## Task
Add 115 to every coordinate in the answers across the rows, starting with the line with "Screen dimensions: 1024x441" and going on through the line with "pyautogui.click(x=780, y=416)". Rewrite only those lines in full, including the requests and leaving out the pictures, and keep all other numbers unchanged.

## Dataset rows
○ ○ ○ ○
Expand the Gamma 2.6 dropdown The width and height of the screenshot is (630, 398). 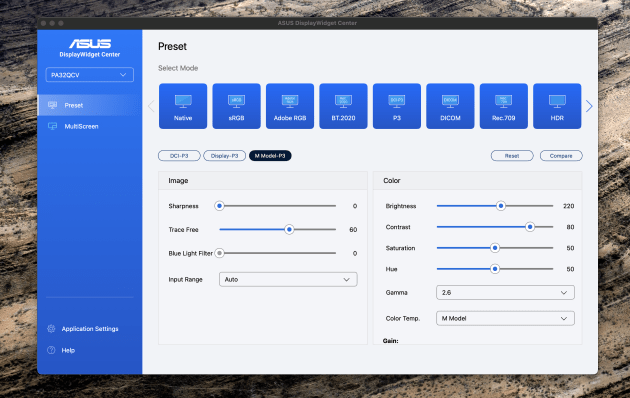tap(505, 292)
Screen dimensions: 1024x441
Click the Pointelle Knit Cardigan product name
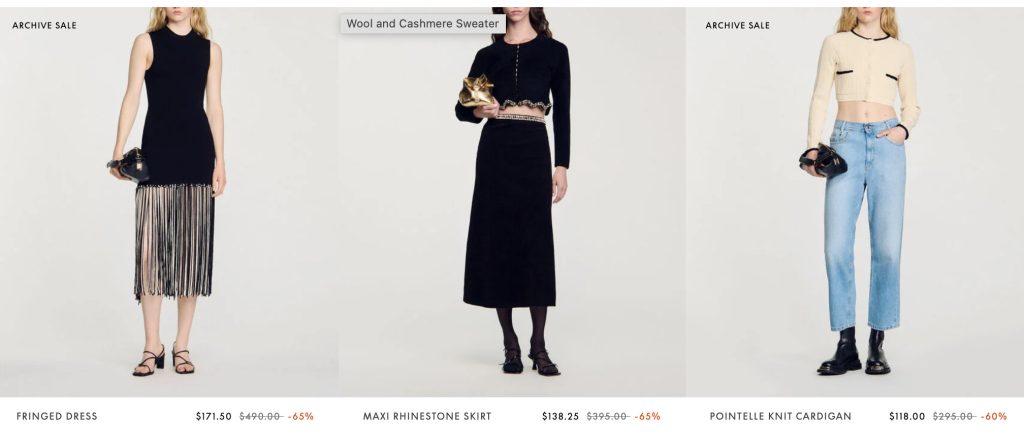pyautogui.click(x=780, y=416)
○ ○ ○ ○
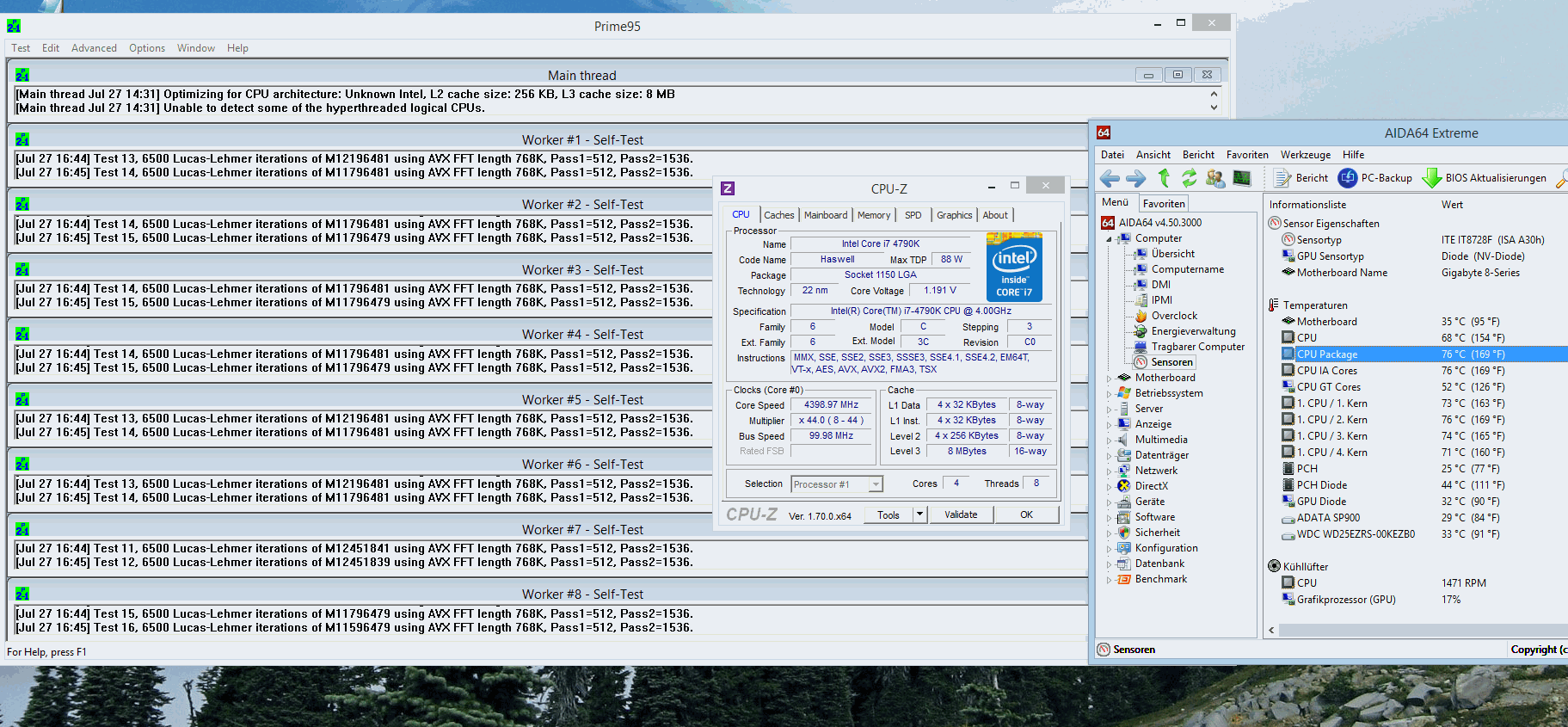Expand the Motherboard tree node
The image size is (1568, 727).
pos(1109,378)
○ ○ ○ ○
## Exercise response
Screen dimensions: 1024x441
Click the Pointelle Knit Cardigan product name
pyautogui.click(x=895, y=531)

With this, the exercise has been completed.